▸ **TEXTO DE LA PÁGINA**
Basta decir, por ahora, que, tras seguir una serie de pistas que no condujeron a ninguna parte, descubrióse, al fin, que lo que Fermi había conseguido no era la creación de un nuevo elemento, sino la escisión del átomo de uranio en dos partes casi iguales. Cuando, en 1940, los físicos abordaron de nuevo el estudio de este proceso, el elemento 93 surgió como un resultado casi fortuito de sus experimentos. En la mezcla de elementos que determinaba el bombardeo del uranio por medio de neutrones, aparecía uno que, de principio, resistió todo intento de identificación. Entonces, Edwin Mc-Millan, de la Universidad de California, sugirió que quizá los neutrones liberados por fisión hubiesen convertido algunos de los átomos de uranio en un elemento de número atómico más alto, como Fermi había esperado que ocurriese. McMillan y Philip Abelson, un fisicoquímico, probaron que el elemento no identificado era, en realidad, el número 93. La prueba de su existencia la daba la naturaleza de su radiactividad, lo mismo que ocurriría en todos los descubrimientos subsiguientes.

McMillan sospechaba que pudiera estar mezclado con el número 93 otro elemento transuránido. El químico Glenn Theodore Seaborg y sus colaboradores Arthur Charles Wahl y J. W. Kennedy no tardaron en demostrar que McMillan tenía razón y que dicho elemento era el número 94.

▸ **MATERIAL PROPORCIONADO**
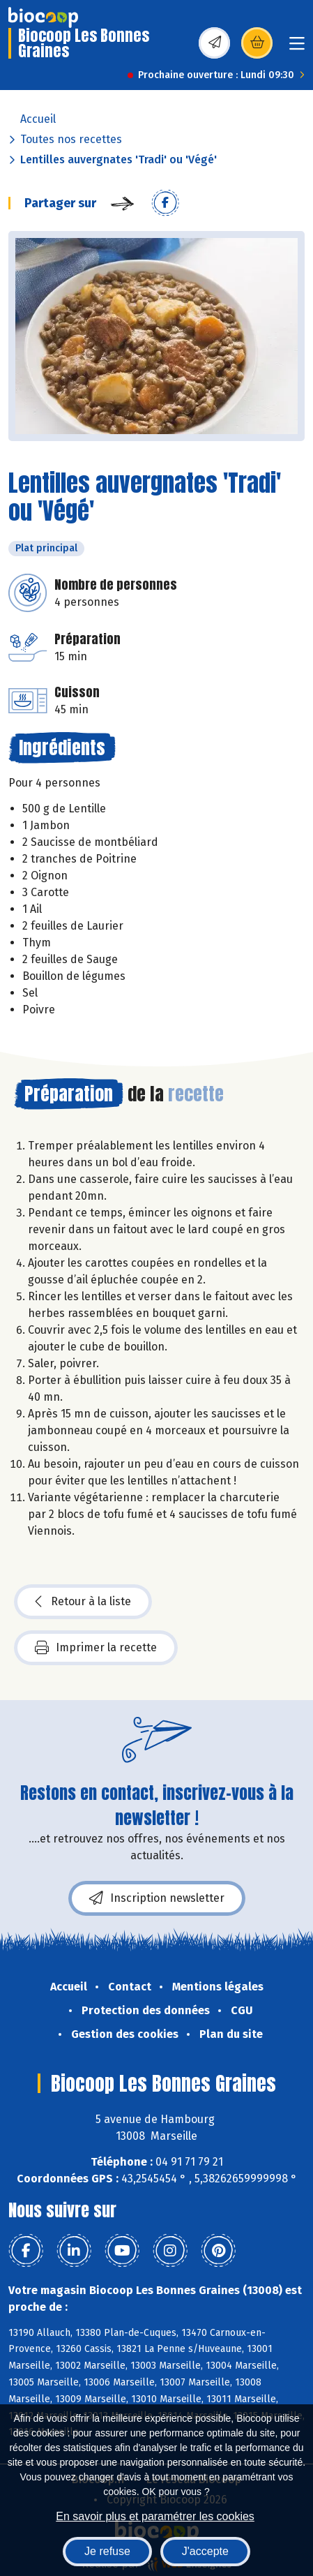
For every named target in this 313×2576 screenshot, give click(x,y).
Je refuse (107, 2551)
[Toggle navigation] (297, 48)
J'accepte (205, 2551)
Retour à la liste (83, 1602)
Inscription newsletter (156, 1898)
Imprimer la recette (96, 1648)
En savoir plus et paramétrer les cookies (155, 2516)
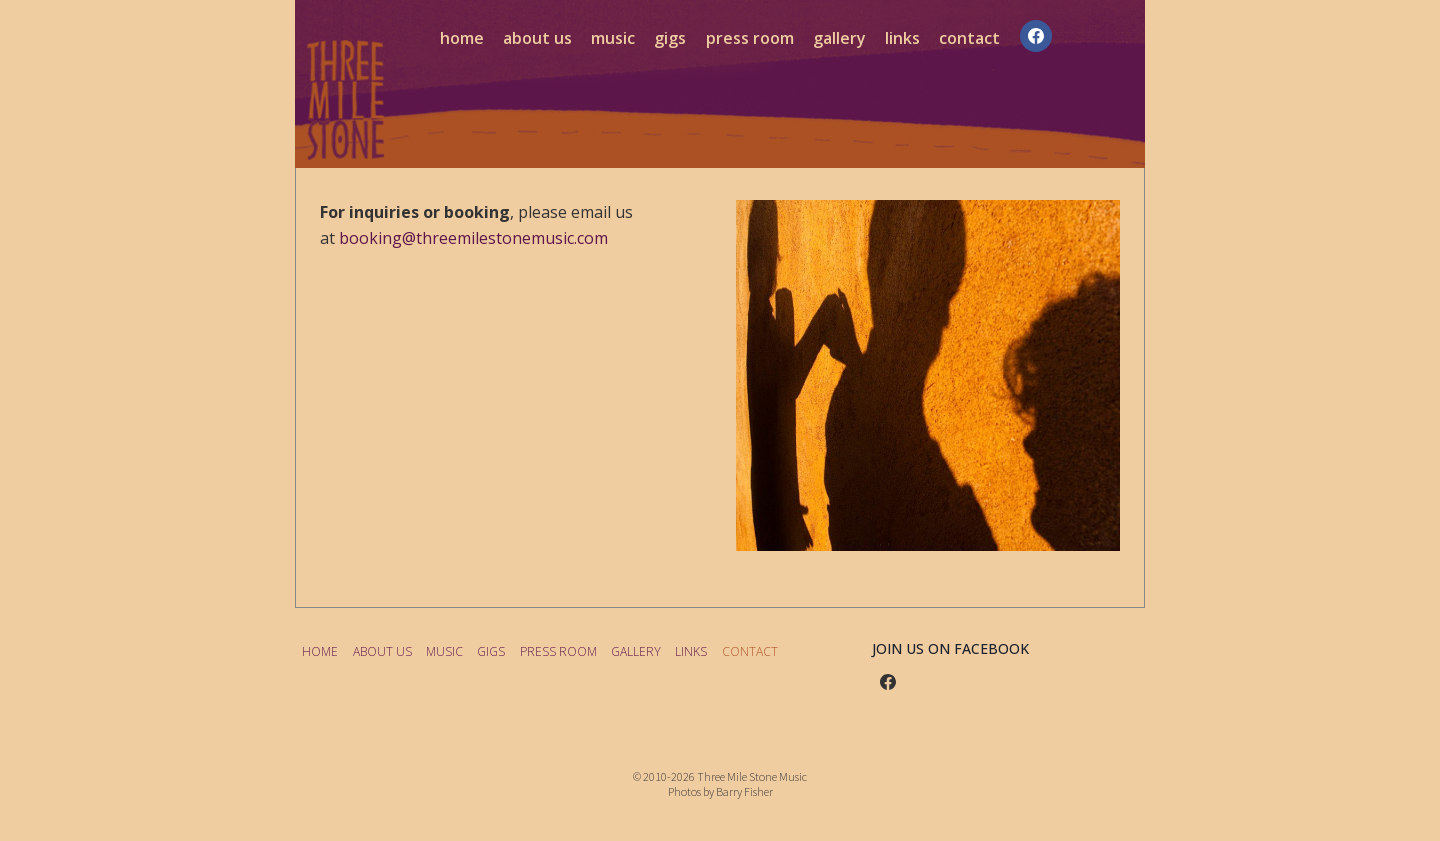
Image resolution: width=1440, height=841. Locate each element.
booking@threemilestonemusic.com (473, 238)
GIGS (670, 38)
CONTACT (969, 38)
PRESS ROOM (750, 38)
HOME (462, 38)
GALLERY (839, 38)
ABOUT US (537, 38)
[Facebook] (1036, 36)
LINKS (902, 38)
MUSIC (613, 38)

---

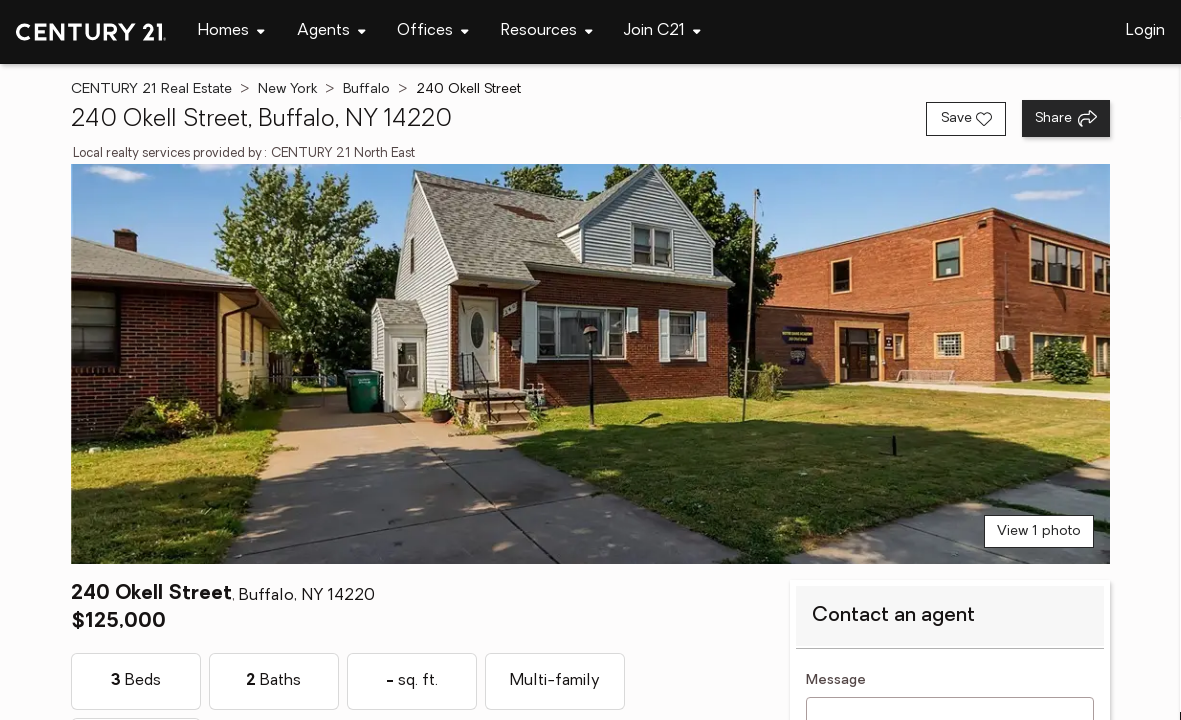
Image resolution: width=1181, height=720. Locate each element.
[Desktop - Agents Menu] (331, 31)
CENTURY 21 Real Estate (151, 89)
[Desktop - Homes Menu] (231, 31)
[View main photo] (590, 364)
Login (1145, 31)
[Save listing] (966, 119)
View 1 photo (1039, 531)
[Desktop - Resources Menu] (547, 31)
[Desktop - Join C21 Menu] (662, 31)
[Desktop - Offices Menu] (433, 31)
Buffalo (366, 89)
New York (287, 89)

▸ **PROBLEMA PLANTEADO**
Reproduce sin cambios el pasaje del texto sobre los elementos transuránidos que empieza en "McMillan sospechaba que" y termina en "el número 94.".

▸ **RESULTADO OBTENIDO**
McMillan sospechaba que pudiera estar mezclado con el número 93 otro elemento transuránido. El químico Glenn Theodore Seaborg y sus colaboradores Arthur Charles Wahl y J. W. Kennedy no tardaron en demostrar que McMillan tenía razón y que dicho elemento era el número 94.